2. Haman’s request 3:8-9
Perhaps Haman did not mention the Jews by name since Ahasuerus’ predecessors, Cyrus and Darius I (Hystaspes), had issued proclamations favorable to them (Ezra 1:1-4; Ezra 6:3-5; Ezra 6:8-12). In any case, his failure to mention them by name, set him up for Esther’s revelation that it was her people whom Haman planned to destroy (Esther 7:4). The Jews did indeed live a separated life, as Haman said (cf. Numbers 23:9), but they were not a dangerous, rebellious element within the empire, which he claimed (cf. Jeremiah 29:7).

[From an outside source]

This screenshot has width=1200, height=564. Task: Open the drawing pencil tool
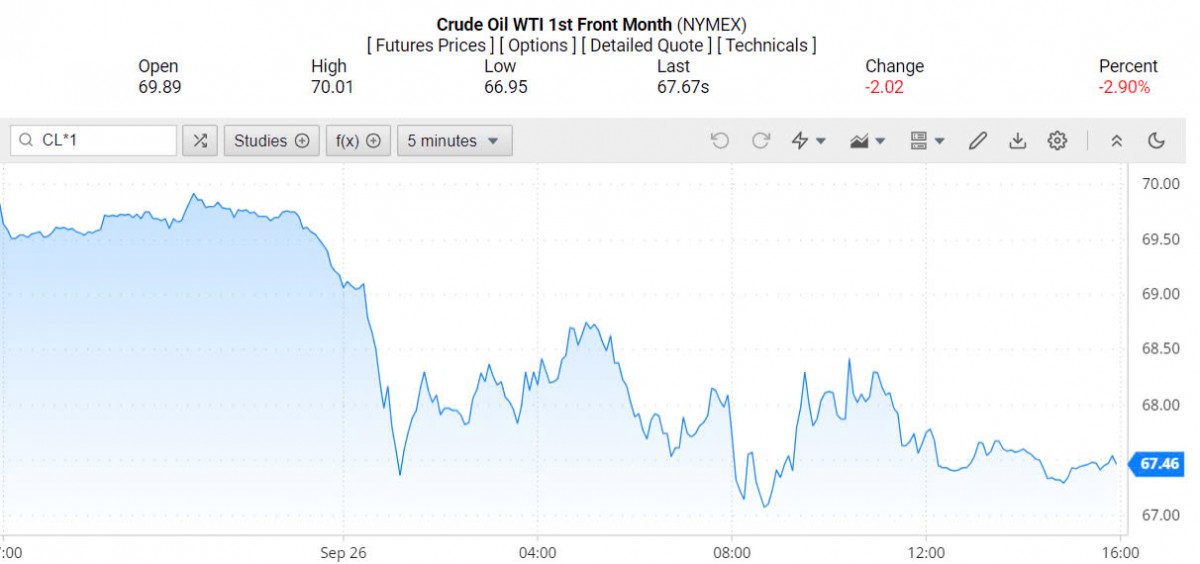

The 10,000 talents of silver Haman offered to pay into the king’s treasury amounted to about two-thirds of the entire empire’s income. [Note: Herodotus, 3:95. Bush, p. 387, considered this figure satiric hyperbole. He believed Haman wanted the king to understand that the benefit that would come to him by executing the Jews would be extremely large.] Bush considered this figure satiric hyperbole. He believed Haman wanted the king to understand that the benefit that would come to him by executing the Jews would be extremely large. [Note: Bush, p. 387.] Perhaps Haman could have afforded to do this because he had plans to confiscate the Jews’ possessions (Esther 3:13). Undoubtedly he planned to make a large profit personally as well.

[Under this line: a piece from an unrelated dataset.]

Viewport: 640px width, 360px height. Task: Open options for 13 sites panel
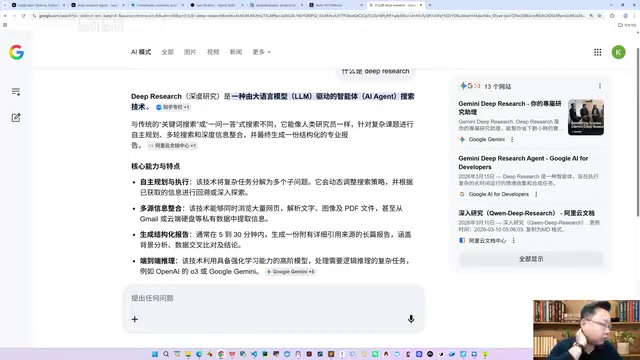(600, 86)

"The planned massacre, gruesome though it was, was not without precedents. In 522 BC, at the time of King Cambyses’ death, Smerdis the Magus usurped the throne. When he was put to death in a conspiracy every Persian in the capital took up his weapons and killed every Magus he could find. [Note: Herodotus, 3:64-80.] If darkness had not put an end to the slaughter, the whole caste would have been exterminated." [Note: Baldwin, p. 74.]

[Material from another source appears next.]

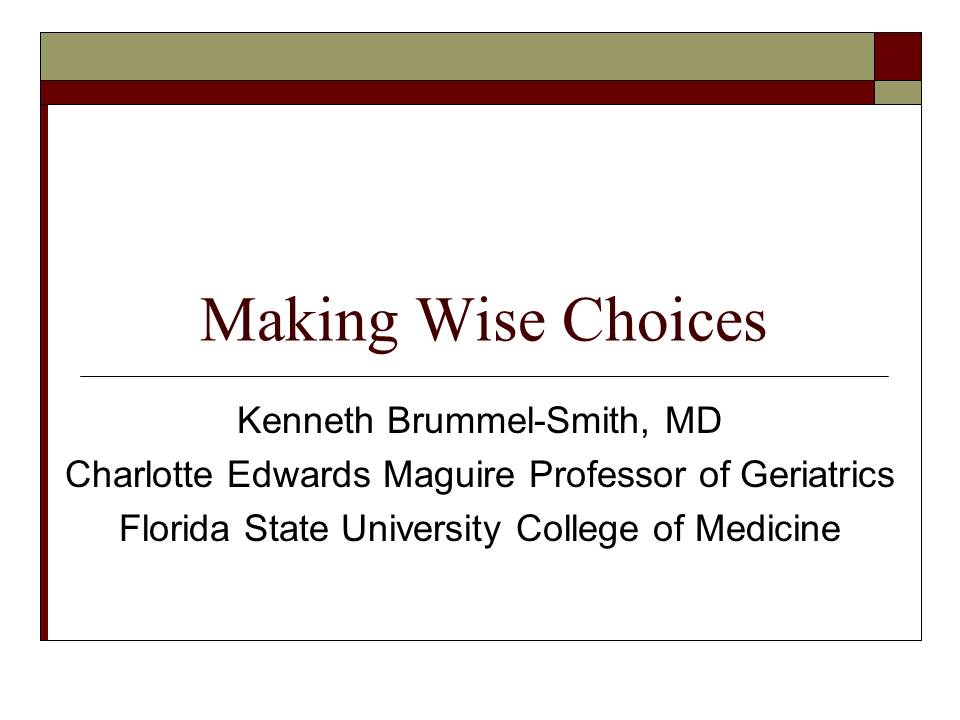The image size is (960, 720).
Task: Select the word "Choices" in the title
Action: [x=664, y=320]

3. The king’s permission 3:10-15
The imprint of an official’s signet ring (Esther 3:10) was the equivalent of his signature in ancient times (cf. Genesis 41:42; Esther 8:2; Esther 8:8; Esther 8:10). Ahasuerus gave permission to Haman to confiscate the Jews’ wealth and to put them to death (Esther 3:11; cf. Proverbs 18:13). Merrill suggested that Ahasuerus viewed the Jews as a scapegoat to blame for his humiliating losses to the Greeks. [Note: Eugene H. Merrill, Kingdom of Priests, p. 502.] The words "to destroy, to kill, and to annihilate" (Esther 3:13) probably translate the legal formula used in the decree that would have been as specific as possible. Probably the government officials and army were those who were to seize the Jews’ property (Esther 3:13) and then send some of it up the line to Haman.
"There is a skillful use of contrast in the last sentence of the chapter. While the collaborators celebrate, the city of Susa is aghast. The author is sensitive to popular reactions and notes that the ordinary citizen asked himself what lay behind such a drastic scene." [Note: Baldwin, p. 76.]